Она дергает головой в мою сторону.

— Нет, точно нет.

— Тогда в чем проблема?

— Проблема? Нет никакой проблемы. — Она смотрит на шейкер для сыра на столе.

— Есть что-то.

— У меня на тебя аллергия, — выпаливает она.

— У тебя не может быть аллергии на человека, тем более на меня. Подожди, это мой одеколон? Я привез его из Италии.

— Определенно нет.

— Ну, что тогда?

Ее щеки сдуваются на выдохе, и она начинает ерзать, затем складывает руки на коленях.

— Ты когда-нибудь смотрел фильм «Чумовая пятница»?

— Тот, где мать и дочь меняются телами? — Я хмурюсь, когда меня охватывает паника. — Подожди.
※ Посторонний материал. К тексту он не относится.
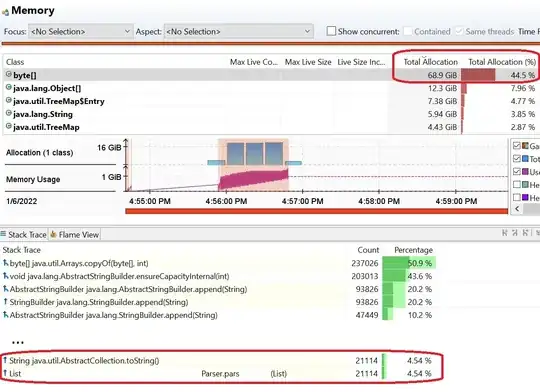Toggle the first checked chart legend checkbox
This screenshot has width=540, height=392.
(517, 145)
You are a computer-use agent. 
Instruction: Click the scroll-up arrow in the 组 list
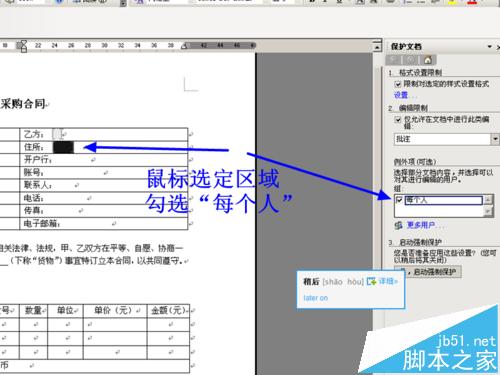coord(488,200)
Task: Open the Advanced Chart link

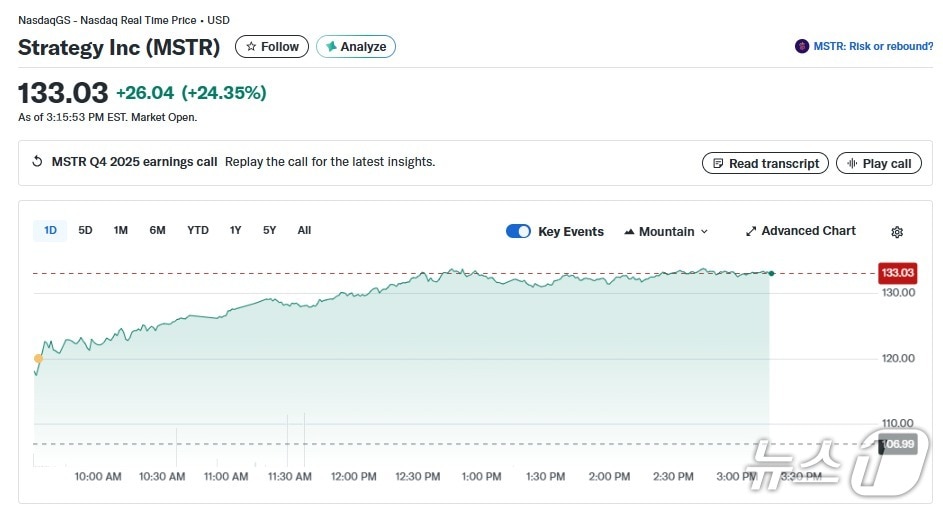Action: [x=800, y=231]
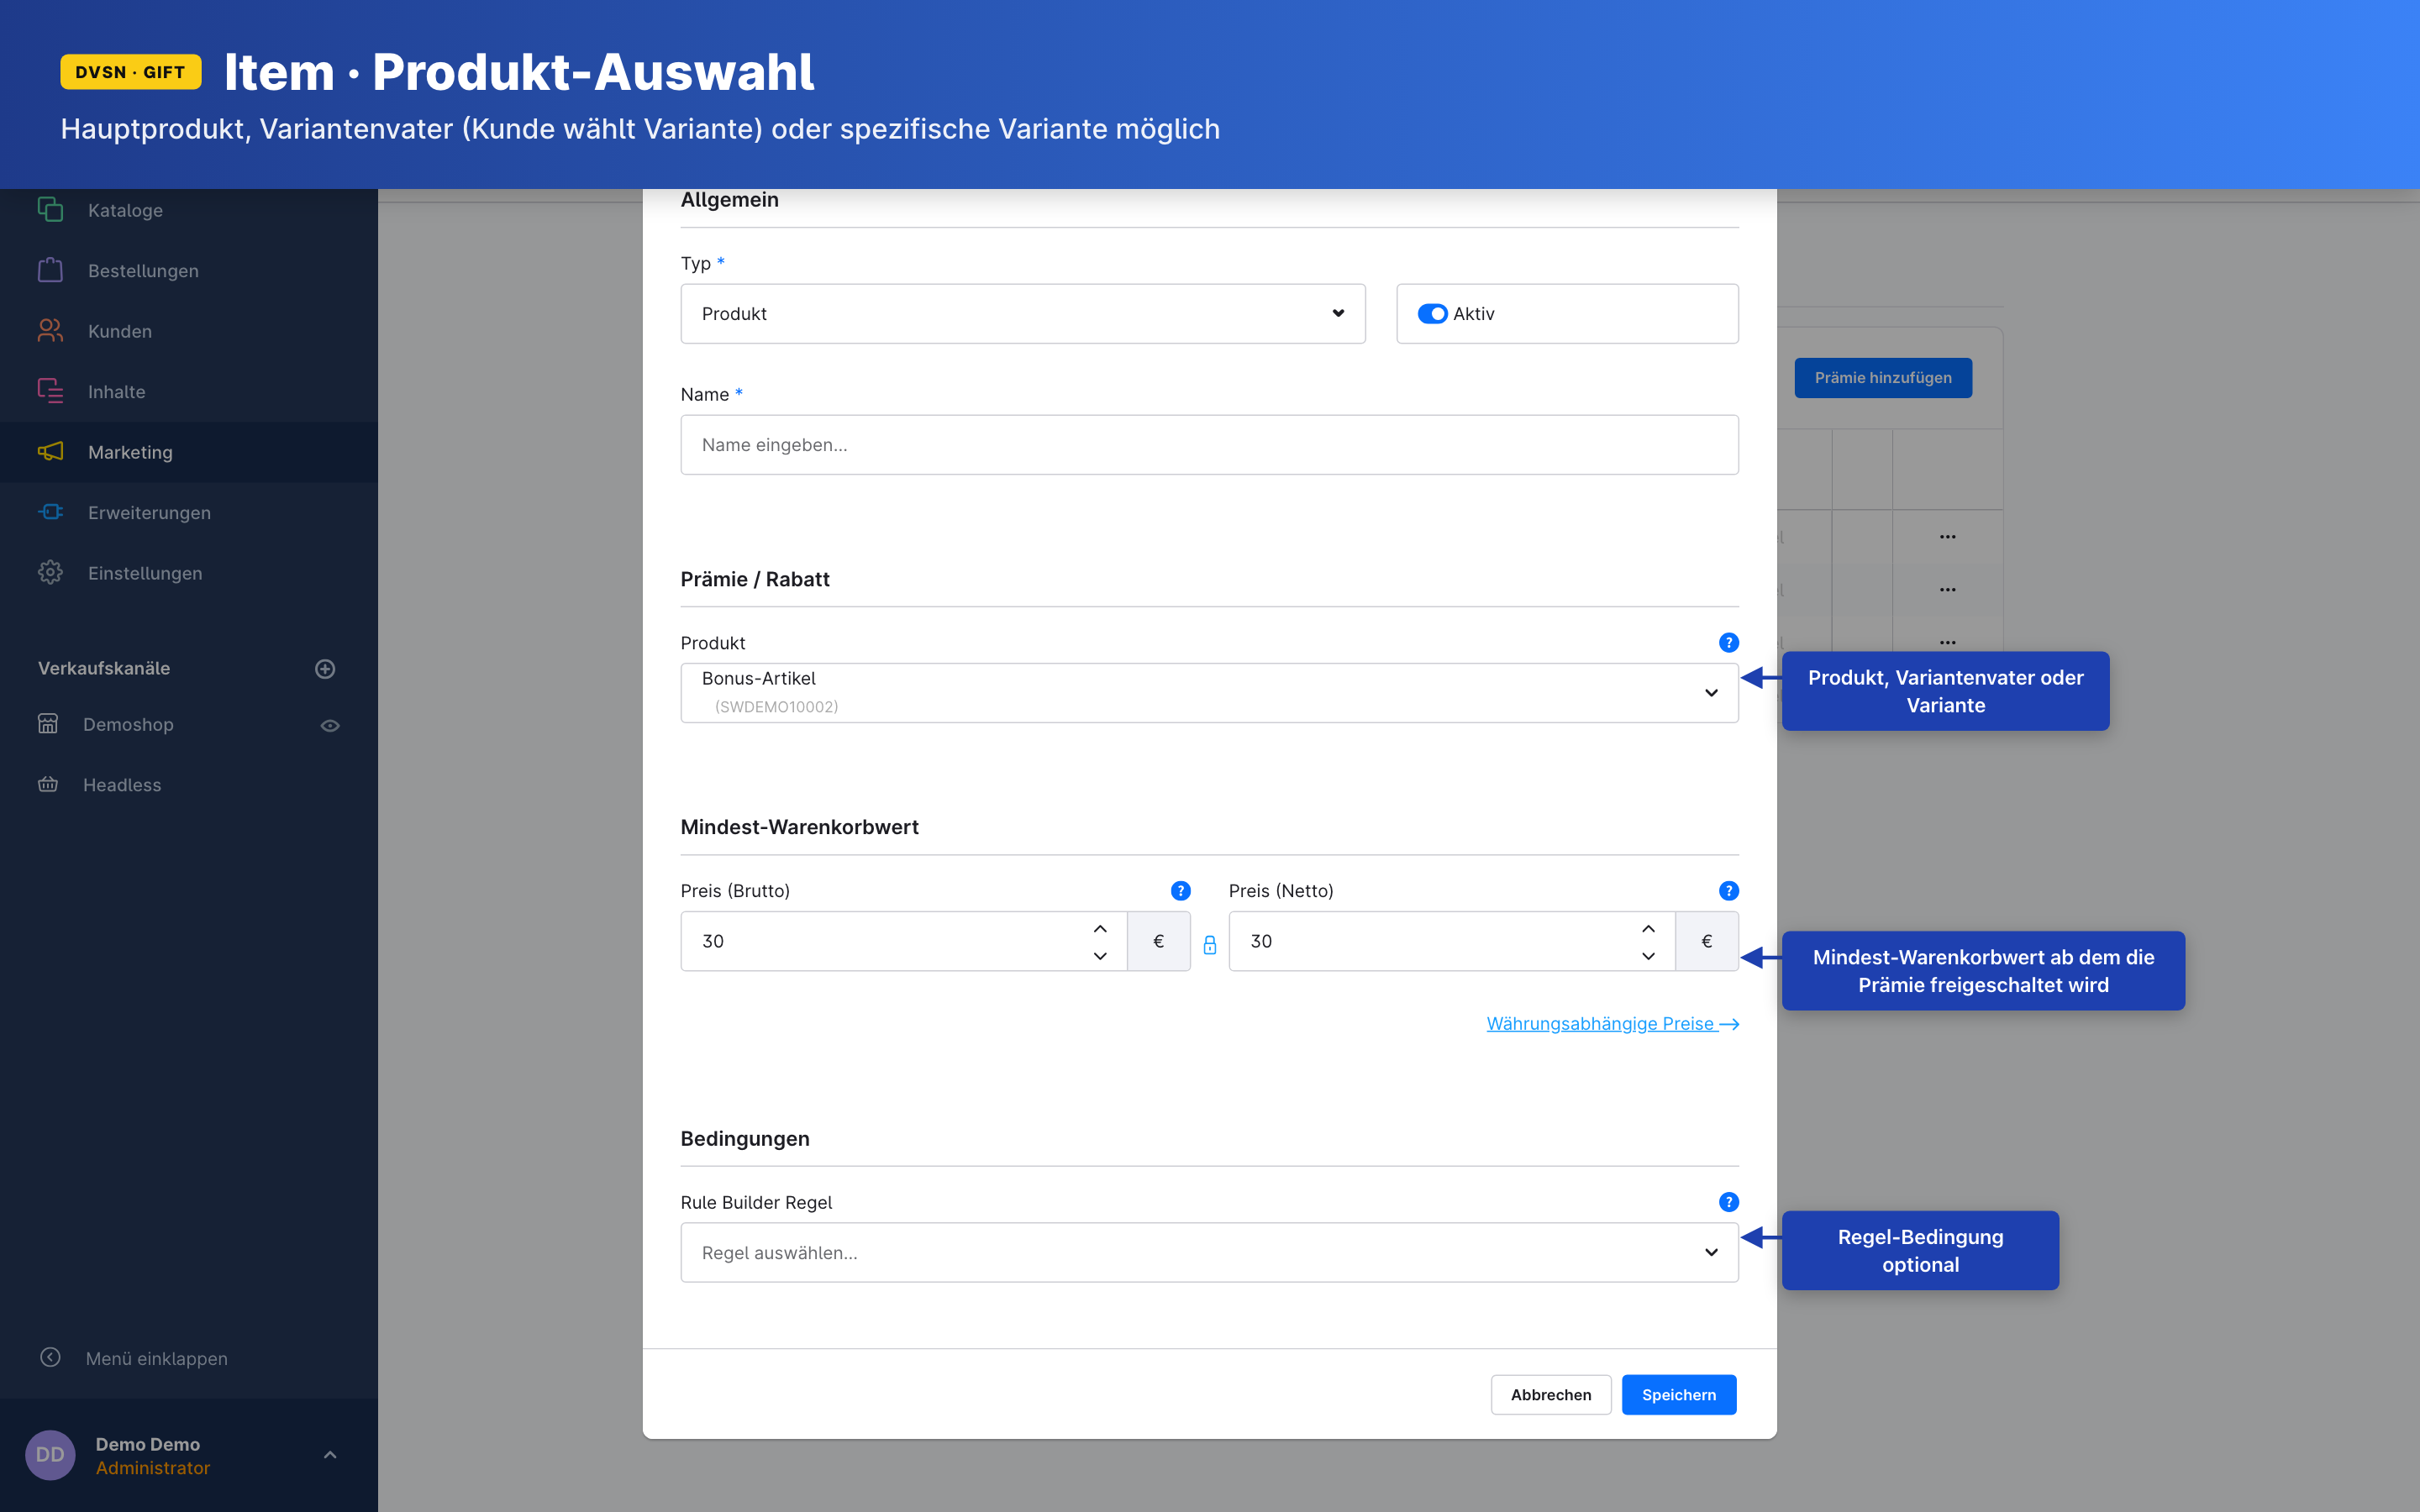Viewport: 2420px width, 1512px height.
Task: Expand the Bonus-Artikel product dropdown
Action: [x=1208, y=693]
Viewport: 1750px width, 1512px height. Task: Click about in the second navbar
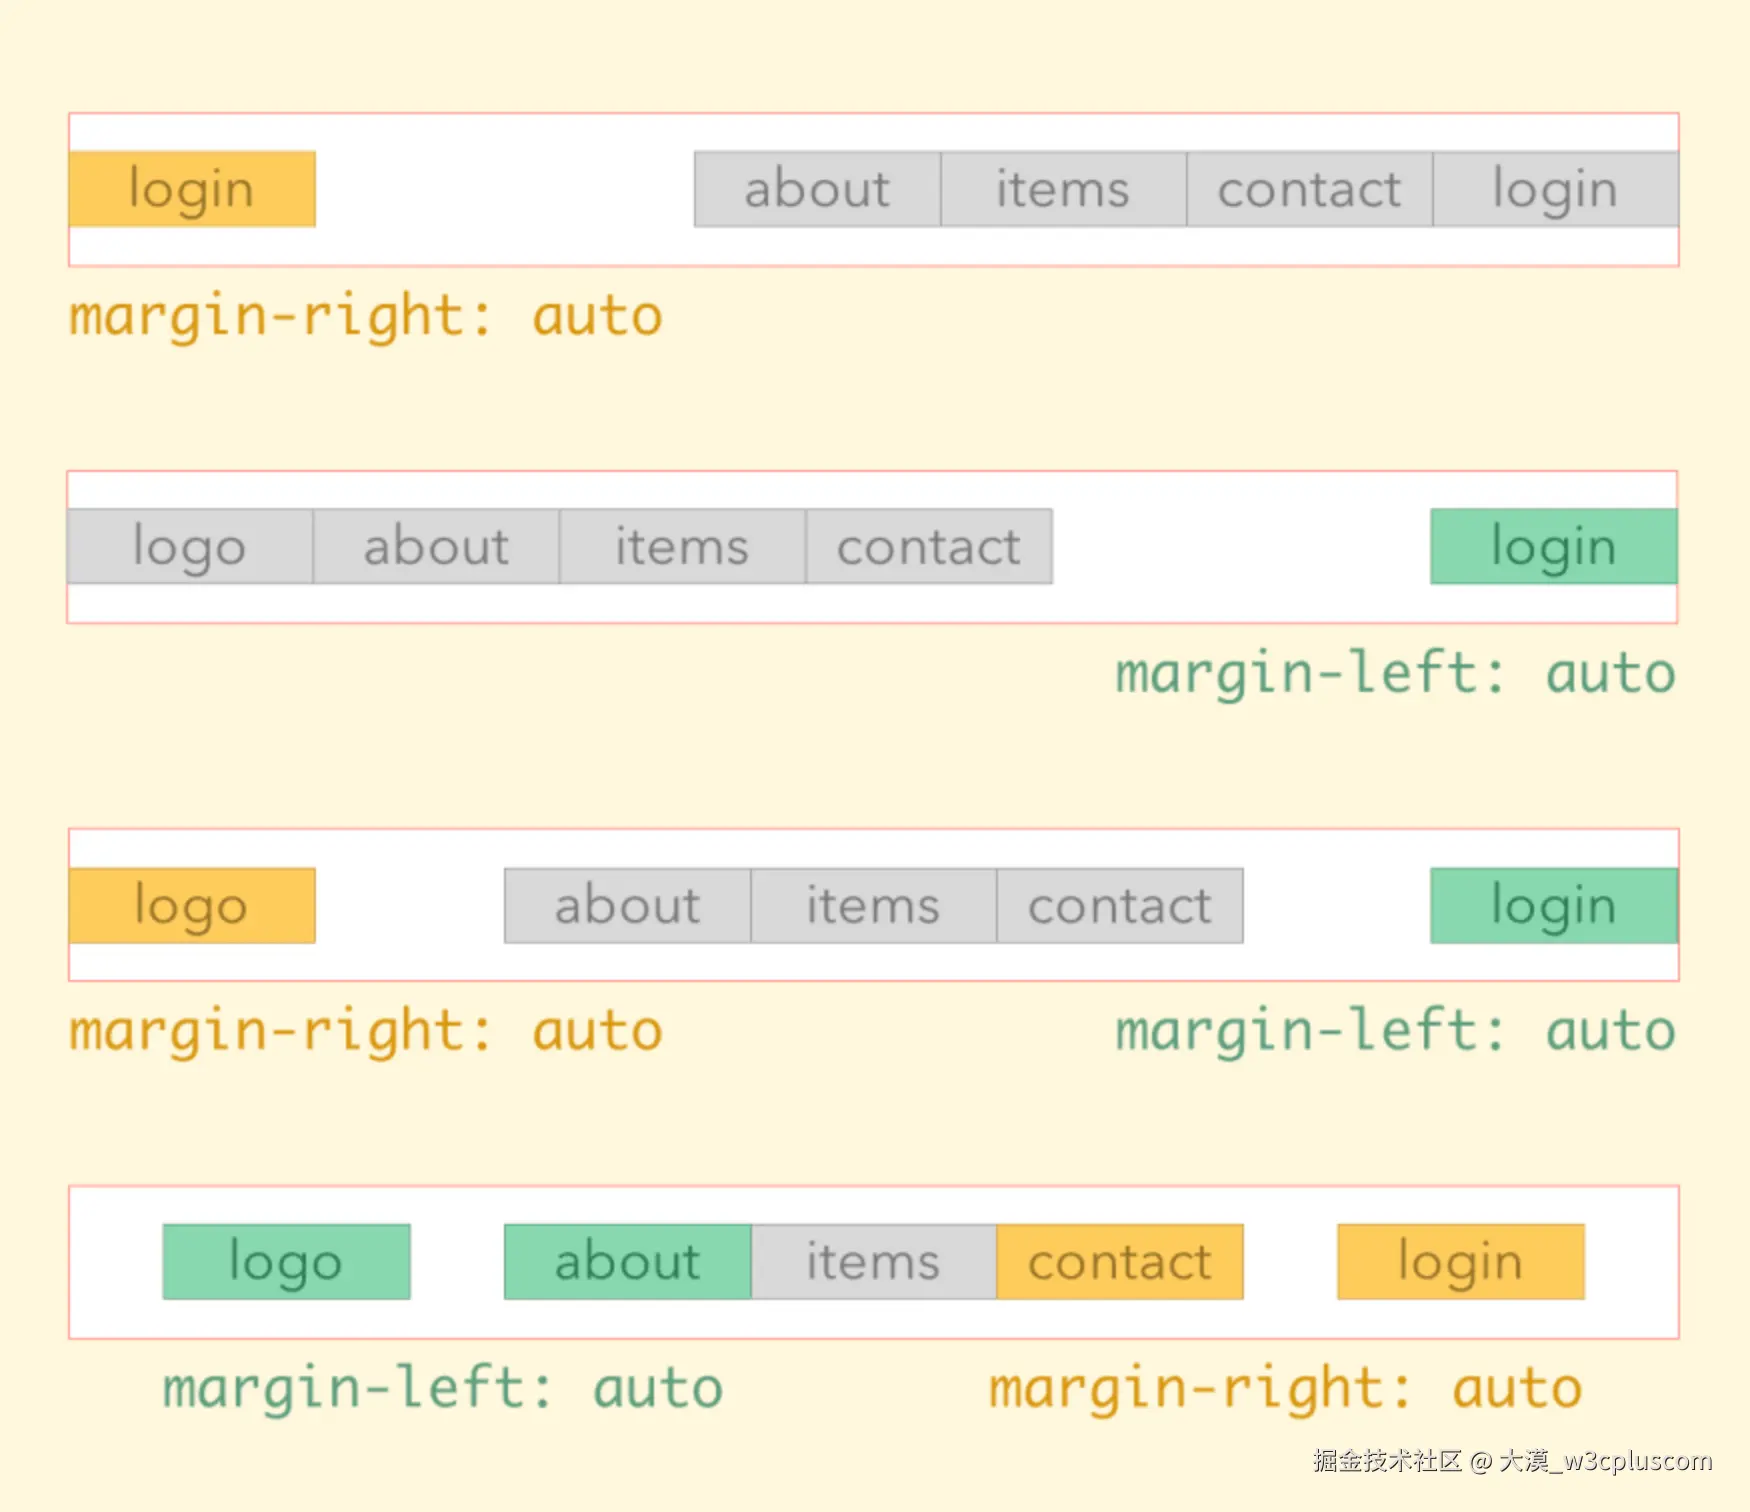coord(436,546)
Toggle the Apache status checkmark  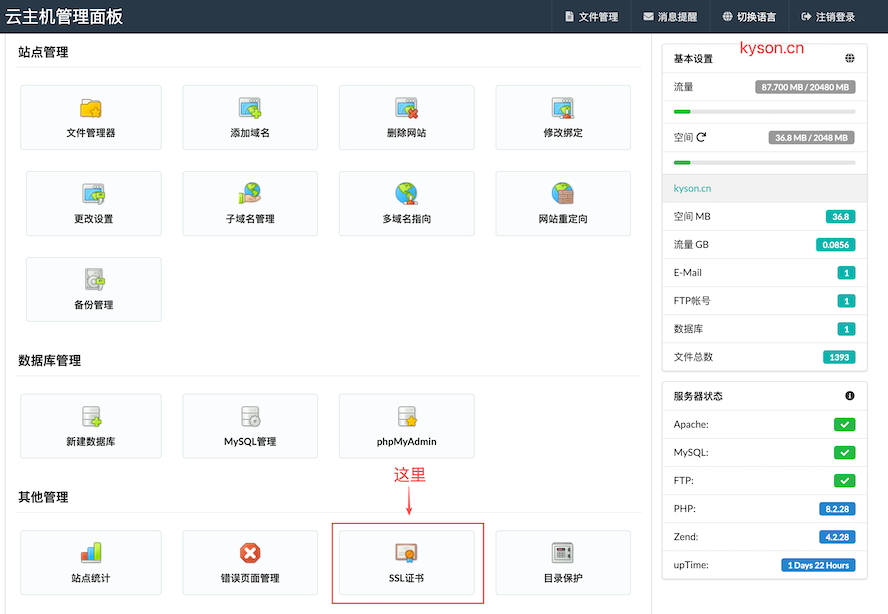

Только не говори мне, что вы с миссис Гловер поменялись телами?

— Нет, я не имела в виду маму. Скорее, себя саму. Это похоже на то, что, когда уехала из города, я также оставила позади зрелую, логичную, здравомыслящую женщину, которой стала. Теперь, когда я здесь, то чувствую себя так, словно снова стала подростком.

Я хихикаю.

— Ты знакома с моими братьями и сестрой? Мы ведем себя так, будто мы все еще язвительные подростки, которые ненавидят друг друга. — Я пожимаю плечами. — Так это не из-за меня? Я не пахну плохо или?..

Джой медленно качает головой, как будто хочет сказать что-то еще, но находится в состоянии войны с самой собой.

— Как я уже говорила, от тебя очень хорошо пахнет.

Я придвигаюсь ближе.

— Джой, кажется, ты не хочешь быть рядом со мной.

— Не хочу.

Ох. Убирая руку, я выпрямляюсь на стуле.

— То есть я хочу, хочу, но я… это сложно.

— Почему?

Ее взгляд устремлен куда угодно, только не на меня.

— Есть причины.

— И какие? — Я замолкаю, чтобы она могла закончить.

— У меня комендантский час.

Я почти смеюсь.

— Ты ведь ровесница Фрэнки, верно? Не слишком ли ты взрослая для этого?

— Да, и ты ее старший брат. — Ее челюсть слегка сжимается.

Я чешу висок, не совсем понимая, что происходит.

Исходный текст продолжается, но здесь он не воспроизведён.